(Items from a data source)
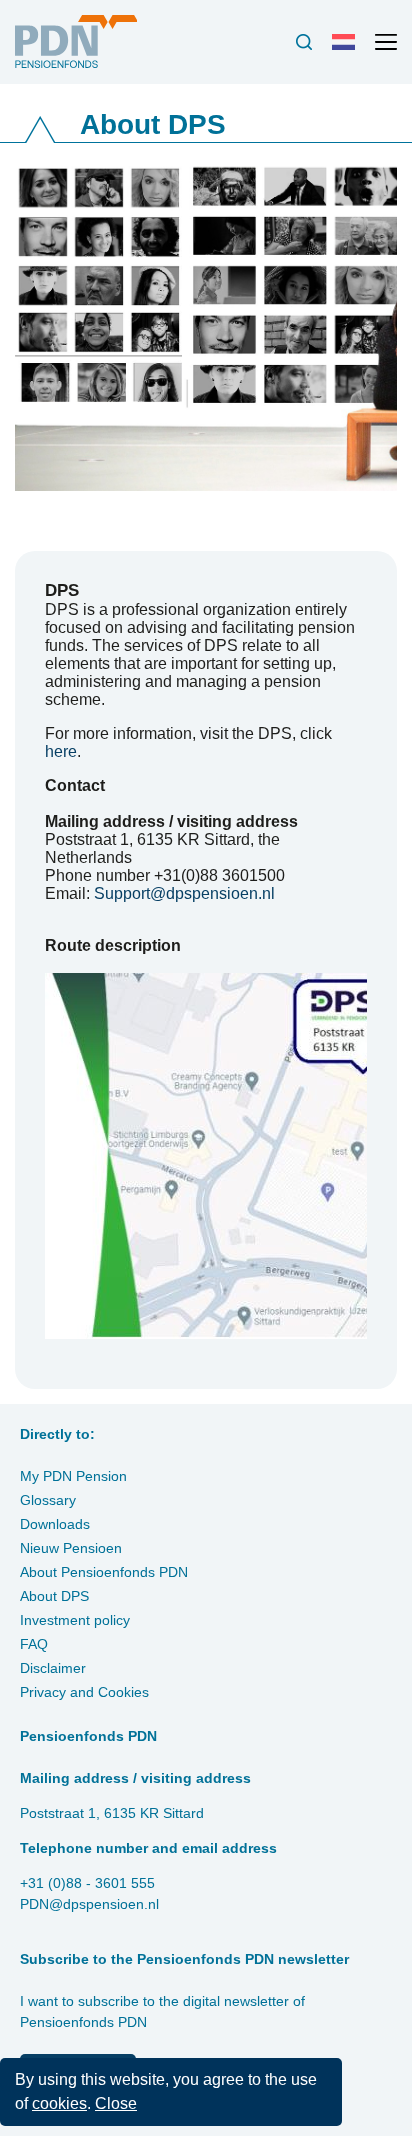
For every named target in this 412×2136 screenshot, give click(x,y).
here (61, 751)
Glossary (48, 1500)
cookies (59, 2103)
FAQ (34, 1644)
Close (116, 2103)
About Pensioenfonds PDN (104, 1572)
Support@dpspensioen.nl (184, 893)
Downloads (55, 1524)
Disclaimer (53, 1668)
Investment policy (75, 1620)
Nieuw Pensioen (71, 1548)
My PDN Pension (73, 1476)
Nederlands (348, 50)
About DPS (54, 1596)
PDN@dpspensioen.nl (89, 1904)
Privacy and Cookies (84, 1692)
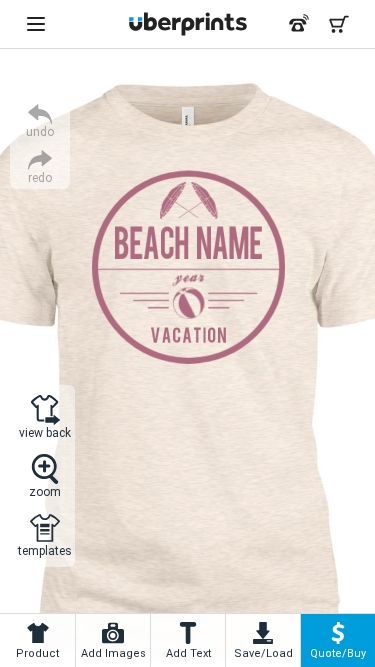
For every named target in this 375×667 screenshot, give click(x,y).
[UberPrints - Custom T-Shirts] (188, 24)
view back (45, 432)
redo (40, 177)
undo (40, 131)
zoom (45, 491)
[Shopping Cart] (339, 24)
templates (45, 550)
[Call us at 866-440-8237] (299, 24)
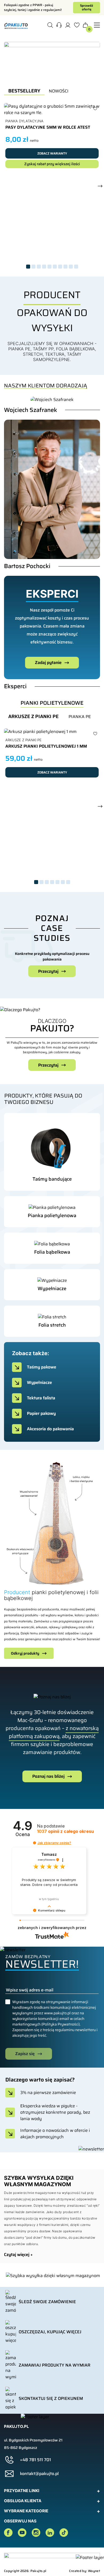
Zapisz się (25, 2053)
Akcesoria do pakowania (50, 1428)
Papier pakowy (41, 1413)
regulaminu (64, 2030)
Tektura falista (41, 1398)
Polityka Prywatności (60, 2024)
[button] (59, 26)
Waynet (94, 2570)
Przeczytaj (48, 1065)
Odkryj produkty (25, 1653)
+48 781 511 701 (35, 2460)
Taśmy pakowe (41, 1367)
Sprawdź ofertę (86, 7)
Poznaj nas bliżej (48, 1776)
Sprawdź (48, 1177)
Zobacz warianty (52, 153)
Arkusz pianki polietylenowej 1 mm (46, 746)
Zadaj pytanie (48, 662)
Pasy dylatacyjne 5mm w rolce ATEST (47, 127)
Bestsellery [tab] (24, 91)
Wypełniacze (39, 1382)
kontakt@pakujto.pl (39, 2473)
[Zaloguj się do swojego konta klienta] (68, 26)
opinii (65, 1831)
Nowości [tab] (59, 91)
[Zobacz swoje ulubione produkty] (77, 26)
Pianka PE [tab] (80, 717)
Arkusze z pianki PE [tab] (33, 716)
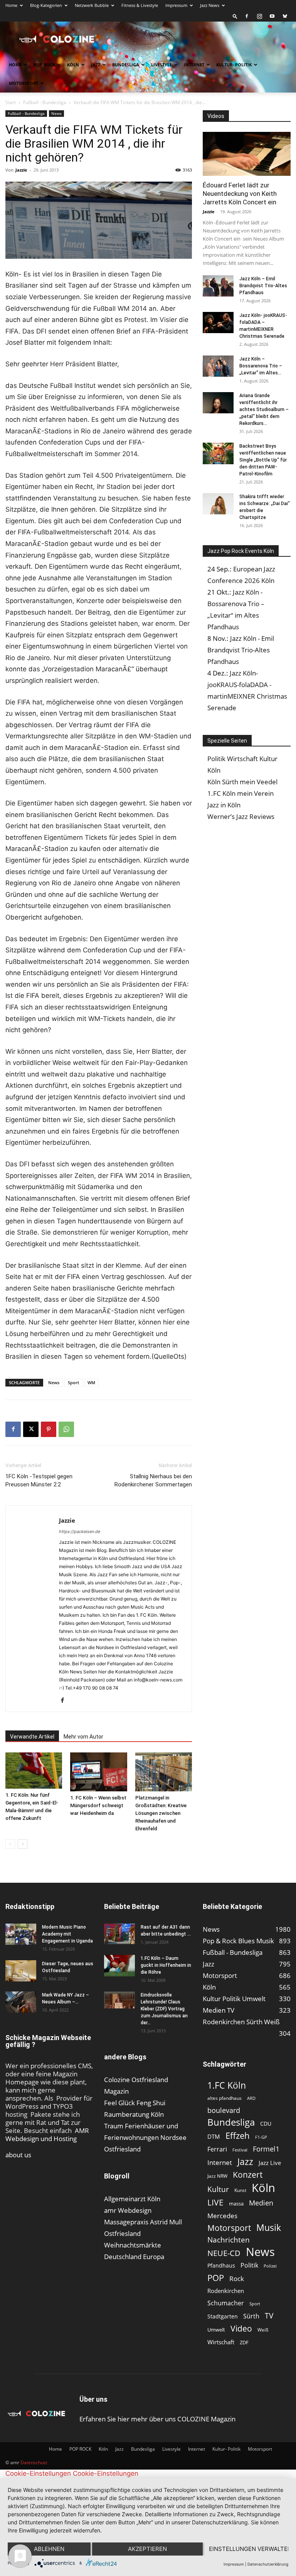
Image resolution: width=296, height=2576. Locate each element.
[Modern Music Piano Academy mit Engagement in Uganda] (20, 1934)
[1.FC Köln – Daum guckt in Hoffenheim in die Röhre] (119, 1965)
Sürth (251, 2316)
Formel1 (266, 2149)
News (56, 113)
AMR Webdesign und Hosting (47, 2134)
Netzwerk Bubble (92, 5)
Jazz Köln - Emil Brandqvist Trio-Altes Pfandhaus (240, 650)
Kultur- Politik (234, 64)
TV (269, 2315)
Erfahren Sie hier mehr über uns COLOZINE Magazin (157, 2418)
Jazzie (21, 170)
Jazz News (209, 5)
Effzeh (237, 2135)
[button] (235, 16)
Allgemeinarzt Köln (132, 2198)
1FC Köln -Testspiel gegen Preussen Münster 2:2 (38, 1480)
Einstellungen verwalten (248, 2548)
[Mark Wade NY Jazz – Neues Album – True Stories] (20, 2002)
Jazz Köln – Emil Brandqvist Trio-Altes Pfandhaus (263, 285)
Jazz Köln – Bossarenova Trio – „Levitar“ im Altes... (260, 366)
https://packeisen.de (79, 1531)
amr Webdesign (127, 2210)
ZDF (244, 2342)
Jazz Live (270, 2163)
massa (236, 2203)
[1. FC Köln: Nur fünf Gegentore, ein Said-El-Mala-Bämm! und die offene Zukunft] (33, 1770)
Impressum (176, 5)
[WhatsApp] (66, 1429)
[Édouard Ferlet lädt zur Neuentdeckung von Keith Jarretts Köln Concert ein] (247, 154)
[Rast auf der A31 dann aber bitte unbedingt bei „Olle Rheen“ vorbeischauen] (119, 1934)
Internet (194, 64)
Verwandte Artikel (32, 1737)
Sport (73, 1382)
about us (18, 2154)
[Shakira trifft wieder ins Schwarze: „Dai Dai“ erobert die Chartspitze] (218, 503)
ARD (251, 2098)
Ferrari (217, 2149)
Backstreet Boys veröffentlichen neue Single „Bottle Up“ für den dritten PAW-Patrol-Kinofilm (263, 460)
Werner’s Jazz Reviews (240, 816)
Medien (261, 2203)
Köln (73, 64)
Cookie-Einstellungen (38, 2473)
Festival (239, 2150)
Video (241, 2328)
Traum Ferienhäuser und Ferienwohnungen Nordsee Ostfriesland (145, 2137)
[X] (31, 1429)
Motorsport (23, 83)
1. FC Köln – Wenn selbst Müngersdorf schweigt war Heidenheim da (98, 1805)
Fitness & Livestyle (139, 5)
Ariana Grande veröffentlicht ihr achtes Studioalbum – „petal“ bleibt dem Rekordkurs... (264, 409)
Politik (249, 2265)
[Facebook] (246, 16)
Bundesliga (125, 64)
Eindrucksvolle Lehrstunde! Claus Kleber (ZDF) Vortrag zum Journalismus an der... (164, 2008)
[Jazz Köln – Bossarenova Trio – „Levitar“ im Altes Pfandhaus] (218, 366)
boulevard (223, 2110)
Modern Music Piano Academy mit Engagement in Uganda (67, 1934)
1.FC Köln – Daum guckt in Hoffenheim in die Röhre (166, 1965)
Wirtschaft (220, 2342)
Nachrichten (228, 2240)
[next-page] (22, 1844)
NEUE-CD (223, 2253)
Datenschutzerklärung (267, 2564)
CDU (265, 2123)
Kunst (240, 2190)
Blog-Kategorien (46, 5)
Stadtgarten (222, 2316)
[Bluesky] (285, 16)
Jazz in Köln (223, 804)
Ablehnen (49, 2548)
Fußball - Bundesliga (44, 102)
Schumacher (225, 2303)
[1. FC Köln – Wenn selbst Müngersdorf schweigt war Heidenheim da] (98, 1771)
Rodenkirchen (225, 2291)
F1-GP (261, 2137)
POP (215, 2278)
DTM (213, 2136)
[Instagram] (259, 16)
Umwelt (216, 2329)
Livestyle (161, 64)
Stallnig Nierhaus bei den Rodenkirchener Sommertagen (153, 1480)
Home (11, 5)
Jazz (95, 64)
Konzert (247, 2175)
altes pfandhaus (224, 2098)
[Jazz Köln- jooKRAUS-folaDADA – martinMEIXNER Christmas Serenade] (218, 322)
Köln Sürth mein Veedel (242, 781)
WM (91, 1382)
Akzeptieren (147, 2548)
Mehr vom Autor (83, 1737)
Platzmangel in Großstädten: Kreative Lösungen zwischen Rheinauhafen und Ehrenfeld (161, 1813)
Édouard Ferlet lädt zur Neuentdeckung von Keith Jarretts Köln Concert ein (240, 193)
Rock (236, 2278)
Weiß (262, 2330)
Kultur (218, 2189)
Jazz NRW (217, 2176)
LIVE (215, 2202)
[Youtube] (272, 16)
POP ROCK (44, 64)
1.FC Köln (226, 2085)
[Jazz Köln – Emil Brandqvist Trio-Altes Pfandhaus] (218, 286)
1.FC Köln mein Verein (240, 793)
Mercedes (222, 2216)
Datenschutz (33, 2462)
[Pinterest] (48, 1429)
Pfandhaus (221, 2265)
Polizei (270, 2266)
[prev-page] (10, 1844)
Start (10, 102)
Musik (268, 2228)
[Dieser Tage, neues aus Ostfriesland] (20, 1970)
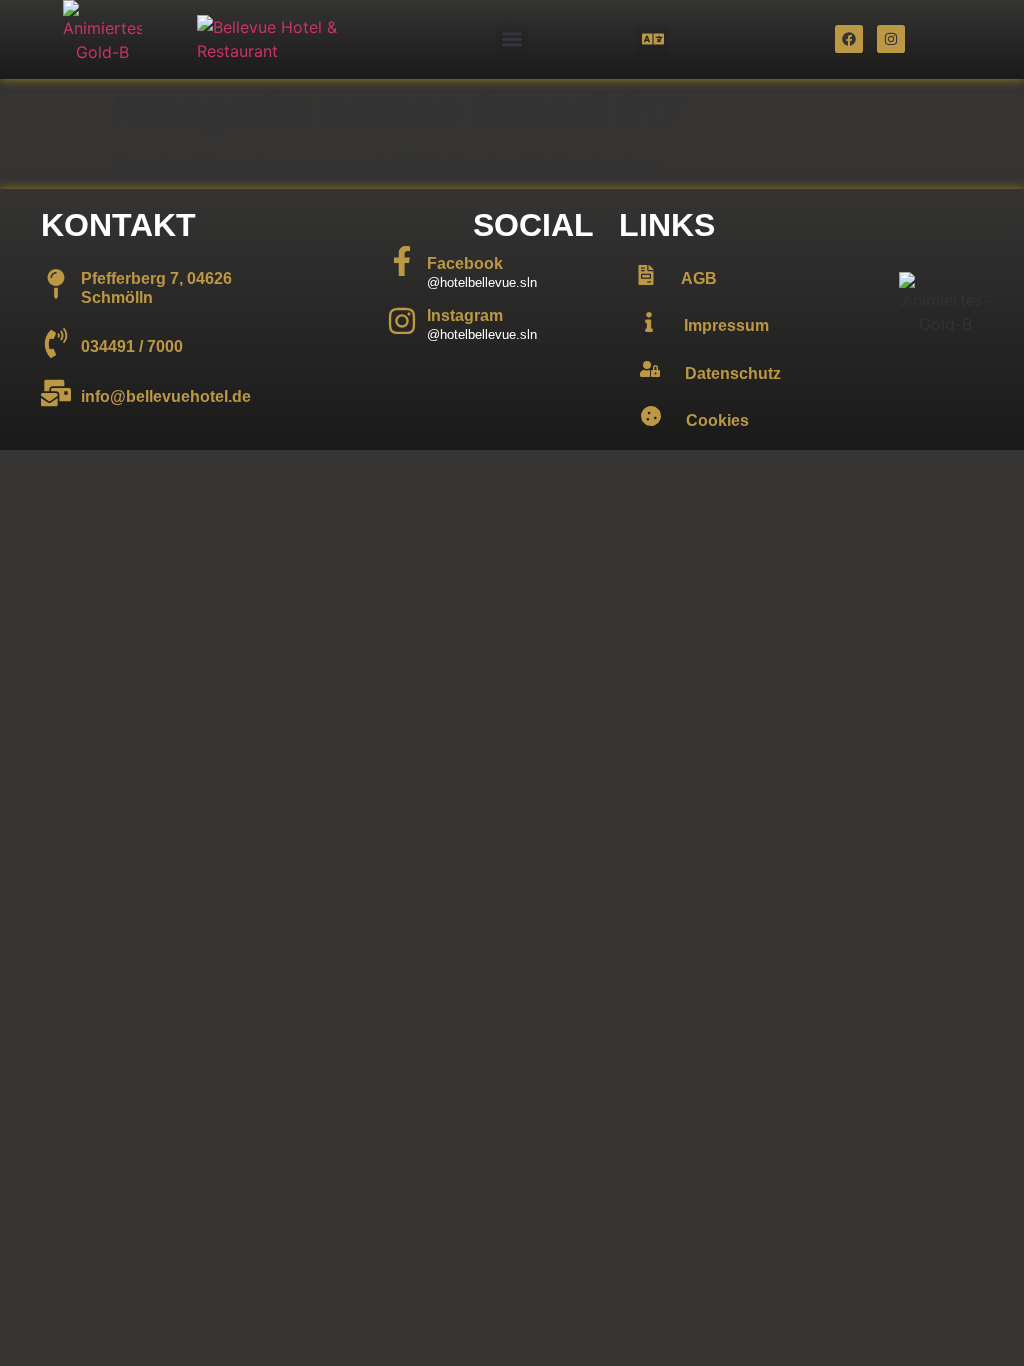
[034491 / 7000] (56, 343)
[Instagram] (891, 39)
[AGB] (646, 275)
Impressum (726, 325)
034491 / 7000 (132, 346)
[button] (512, 39)
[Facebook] (849, 39)
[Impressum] (649, 322)
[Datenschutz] (650, 369)
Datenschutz (733, 373)
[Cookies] (651, 416)
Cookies (717, 420)
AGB (699, 278)
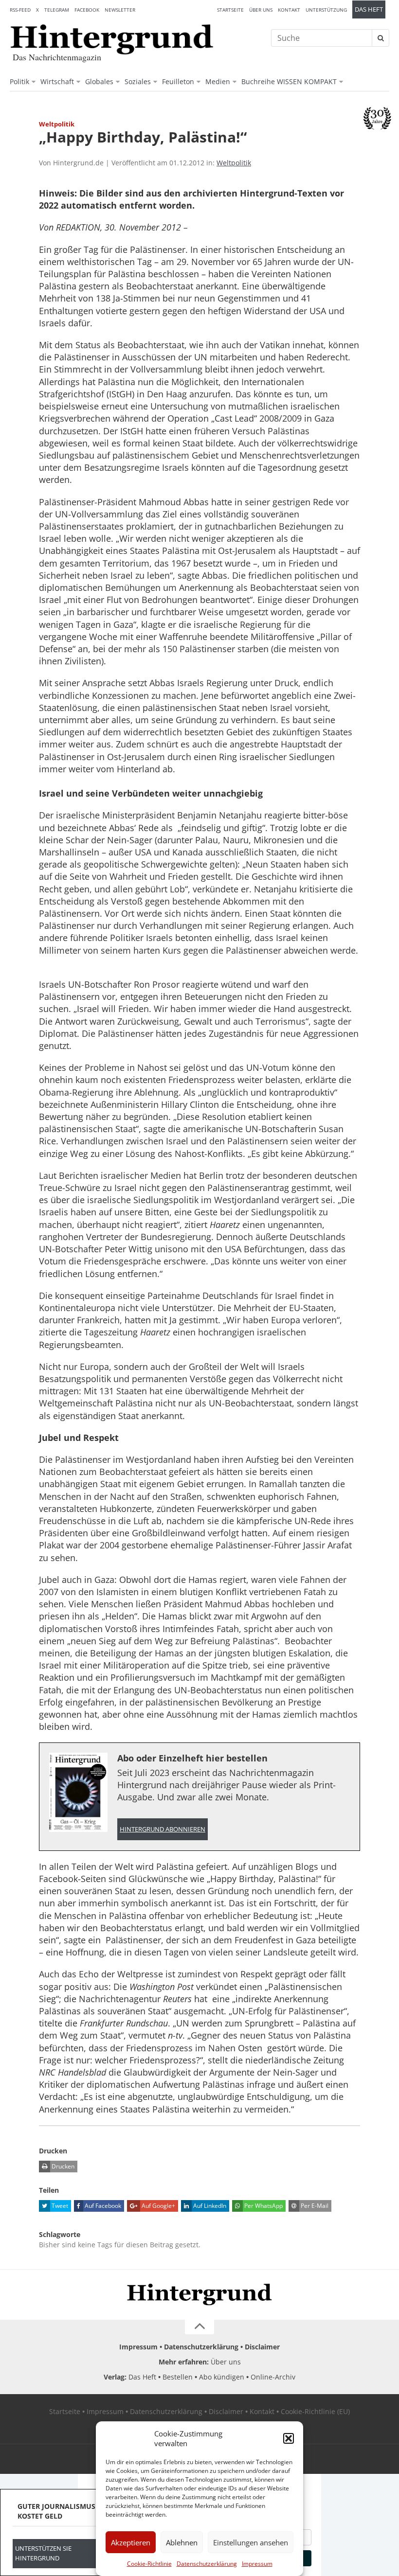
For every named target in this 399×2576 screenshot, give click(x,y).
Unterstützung (326, 9)
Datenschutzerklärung (207, 2563)
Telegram (56, 9)
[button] (288, 2438)
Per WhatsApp (263, 2206)
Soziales (138, 81)
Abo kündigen (221, 2376)
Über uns (260, 9)
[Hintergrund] (112, 39)
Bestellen (178, 2376)
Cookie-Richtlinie (149, 2563)
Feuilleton (178, 81)
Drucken (62, 2166)
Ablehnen (182, 2542)
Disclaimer (262, 2346)
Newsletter (120, 9)
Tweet (59, 2206)
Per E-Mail (313, 2206)
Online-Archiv (273, 2376)
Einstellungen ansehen (250, 2542)
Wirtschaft (57, 81)
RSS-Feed (20, 9)
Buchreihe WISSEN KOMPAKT (289, 81)
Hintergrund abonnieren (162, 1829)
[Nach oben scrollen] (199, 2327)
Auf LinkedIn (209, 2206)
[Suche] (380, 38)
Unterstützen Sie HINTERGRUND (43, 2553)
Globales (99, 81)
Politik (19, 81)
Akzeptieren (130, 2542)
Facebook (86, 9)
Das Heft (369, 9)
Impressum (257, 2563)
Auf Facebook (102, 2206)
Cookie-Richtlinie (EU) (315, 2411)
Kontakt (289, 9)
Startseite (230, 9)
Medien (217, 81)
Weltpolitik (234, 162)
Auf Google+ (157, 2206)
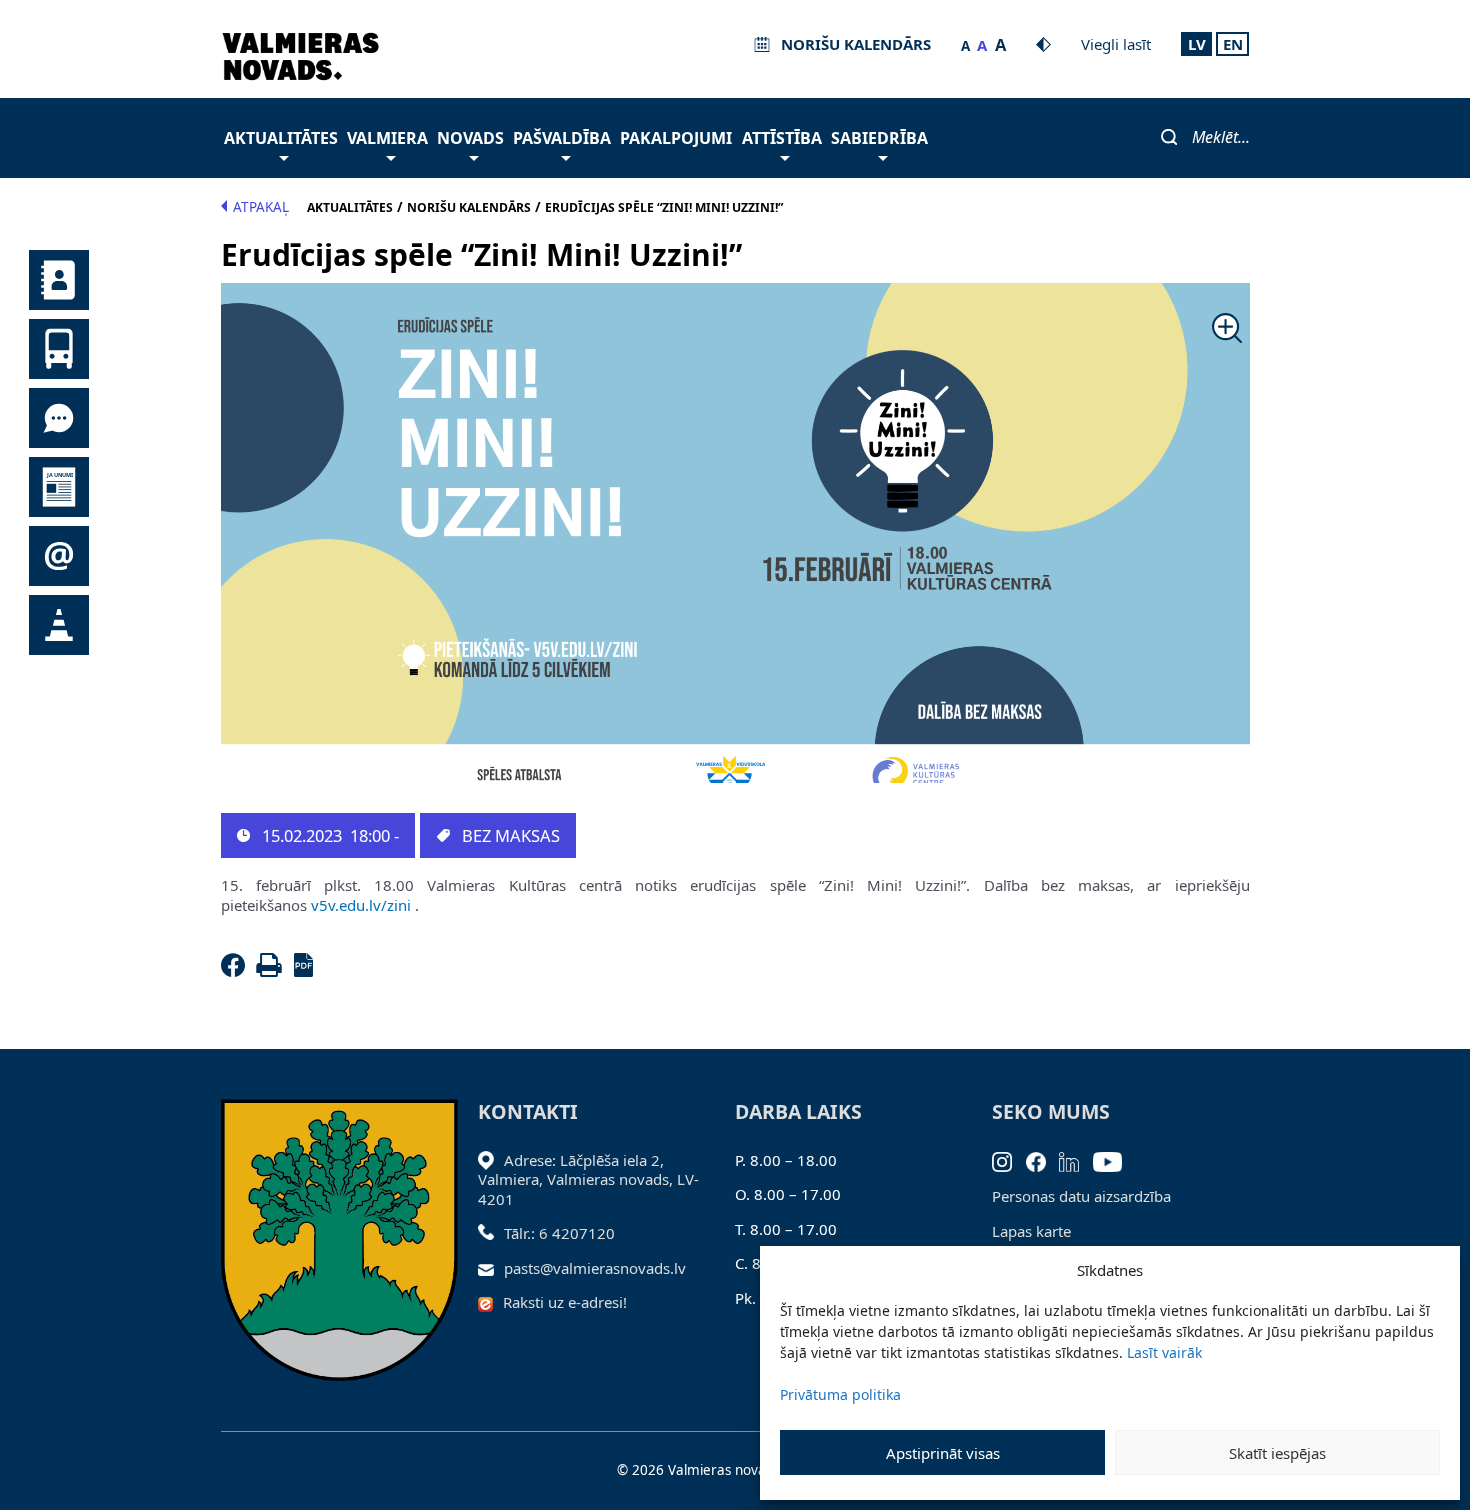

EXERCISE AIM: Excerpt from the records above: set down only the lines from the one that contains "[button] (512, 39)" through the one that contains "Unterstützung (326, 9)", inclusive, word for word. Pictures stay out.

ANSWER:
[button] (512, 39)
[Facebook] (849, 39)
[Impressum] (649, 322)
[Datenschutz] (650, 369)
Datenschutz (733, 373)
[Cookies] (651, 416)
Cookies (717, 420)
AGB (699, 278)
For every named target in this 399×2576 screenshot, give click(x,y).
Unterstützung (326, 9)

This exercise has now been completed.